HARRISON - Jersey City Mayor Jerramiah Healy agrees that North Hudson will be selfishly motivated to land decent numbers for Gov. Jon Corzine next Tuesday.
But South Hudson?
"Corzine will be fine," said the Jersey City mayor, refusing to go into detail. "I think he wins the election by two points."
At the heart of North Hudson Democratic Party turnout is a fierce warlord rivalry between state Sen. Nicholas Sacco (D-North Bergen) and state Sen. Brian P. Stack (D-Union City) for northern bragging rights.
In addition, operatives are confident that a mayoral race in Hoboken will drive numbers up in that overwhelmingly Democratic town and help the incumbent governor.
But broken local infrastructure in South Hudson (Jersey City and Bayonne), owing to summertime corruption busts; and political standoffs taking the heart out of intraparty rivalry mere months after local elections in Jersey City, dog the party, despite county coordinator Jason O'Donnell's best attempts to revitalize those towns for the governor and despite Obama hoopla.
In 2005, in a good year, Corzine landed 32,062 votes in Jersey City. For a sense of Barack Obama's strength in the same town, compare his numbers last year: 65,780 votes.
In Bayonne, Corzine in 2005 won 9,052 to Obama's 13,768 in 2008.
With the exception of Hoboken, where Corzine received 7,935 votes and Obama in 2008 won 17,051, the disparities between Corzine's 2005 numbers and Obama's 2008 showing in North Hudson are, as with the numbers in Bayonne, obvious but not overwhelming. In North Bergen, Corzine received 10,267 votes, while Obama netted 14,791. Comparably in Union City, Corzine received 9,385 and Obama won 13,657.
West New York went 5,767 for Corzine, 9,071 for Obama.
Now, the fact that Stack in Union City and Sacco in North Bergen fell into separate camps during the Senate Presidency fight and Sacco, who has 20 years on Stack, ended up in what appears to be the losing camp, means the veteran senator/mayor is motivated to show his machine strength.
And so is Stack, as he tries to demonstrate that he's capable of generating more turnout in District 33 than Sacco is in 32, and politically the man to move through in Hudson County.
Additionally, Stack continues to war with West New York Mayor Sal Vega, and anticipates demolishing his longtime nemesis next year in a special election with the help of U.S. Rep. Albio Sires (D-West New York). The governor's race is a test drive for that duopoly's Vega take-down.

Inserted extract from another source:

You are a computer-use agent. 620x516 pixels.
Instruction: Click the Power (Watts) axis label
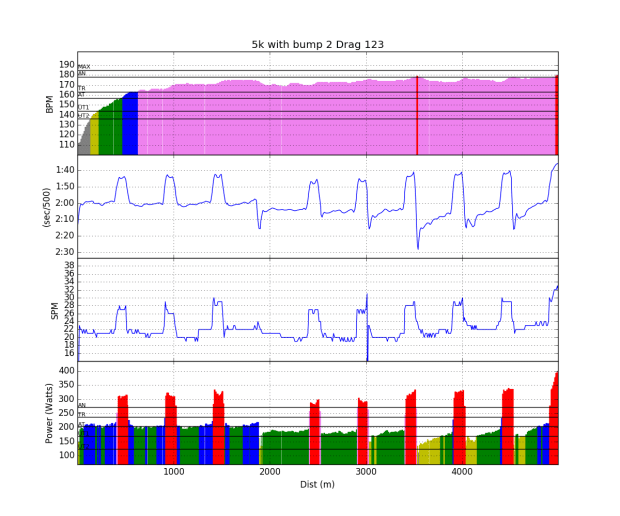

All is not mechanized to work in Corzine's favor in North Hudson, however, as Secaucus Mayor Dennis Elwell's political demise owing to corruption charges weakens local Democrats, who aren't running a mayoral candidate this year.
But last night at his fundraiser at the Polish Hall, Mayor Ray McDonough said Corzine's help with the redevelopment of his oft-neglected town set adrift between Newark and the Palisades creates incentive for Harrison GOTV.
"I predict that Jon Corzine will get 2,500 votes out of Harrison," said the mayor, or close to what Obama did last year: 2,347. Corzine, for the record, won 1,614 votes in Harrison four years ago.
Putting their most enthusiastic spin on the circumstances of Corzine's re-election bid, Democrats use the Obama 2.0 model to argue that Corzine with heavy linkage to the president, including a cross-the-river visit on Sunday from Obama to add real-life heft to urban billboards featuring Obama and Corzine together, may even be able to improve on his showing in Hudson four years ago.
And be the major motivator in Jersey City.
But outside of the self-driven theaters of local war in North Hudson, the game in this storied Democratic Party county appears to lack lower-level linkages to strengthen arguments for substantial Corzine turnout.